The request »
In the listing below, swap "reload page icon" for "refresh button" and change nothing else. Leave the pictures out of your answer.

Extracted data entries:
+ + + +

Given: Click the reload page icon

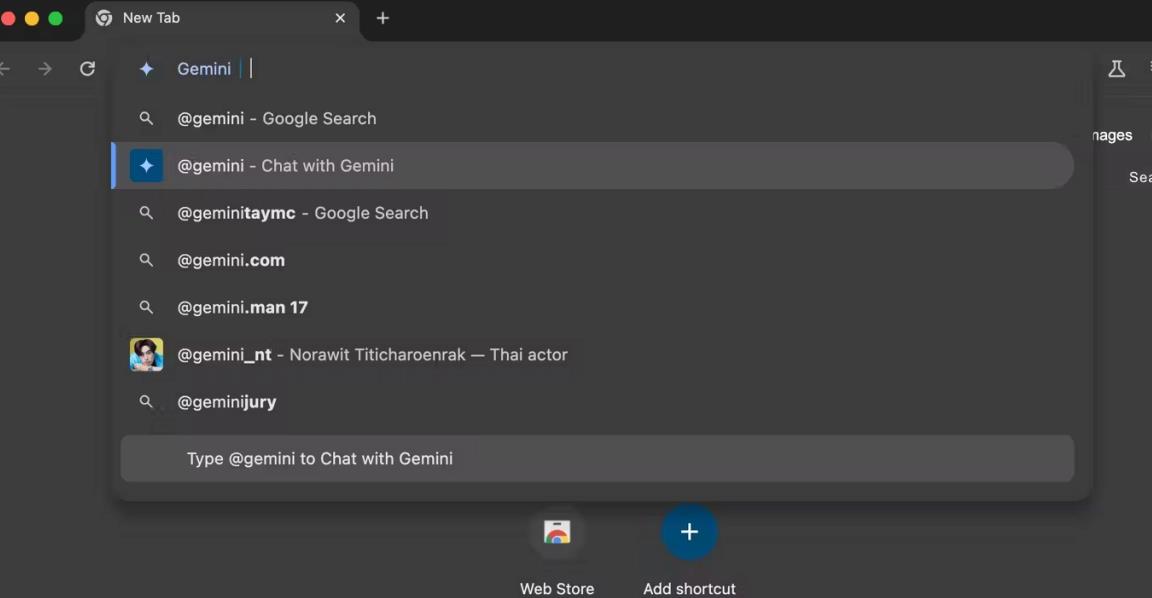Looking at the screenshot, I should tap(87, 69).
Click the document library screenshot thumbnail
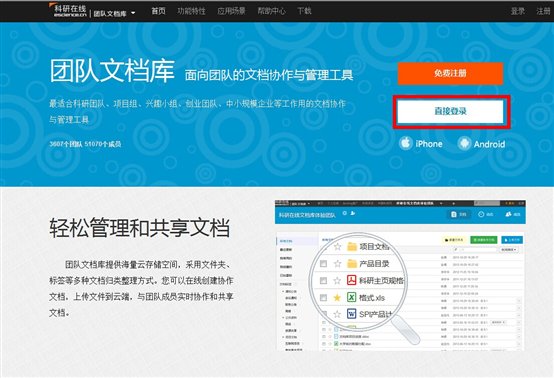The height and width of the screenshot is (378, 554). click(400, 275)
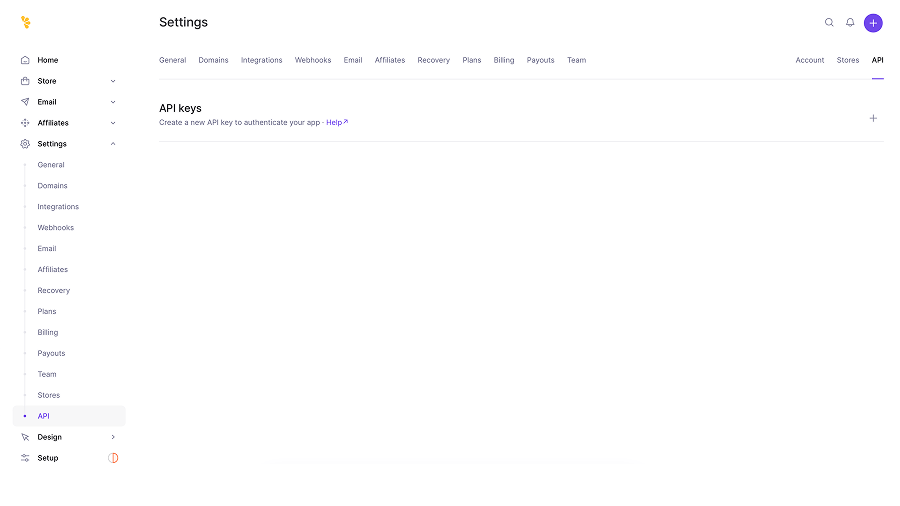The width and height of the screenshot is (900, 506).
Task: Select Integrations in the sidebar settings list
Action: pos(58,207)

+ + + +

Exercise answer »
Given: Click the refresh button

Looking at the screenshot, I should tap(87, 69).
Click the document library screenshot thumbnail
The height and width of the screenshot is (378, 554). click(400, 275)
The width and height of the screenshot is (900, 506).
Task: Select Integrations in the sidebar settings list
Action: pos(58,207)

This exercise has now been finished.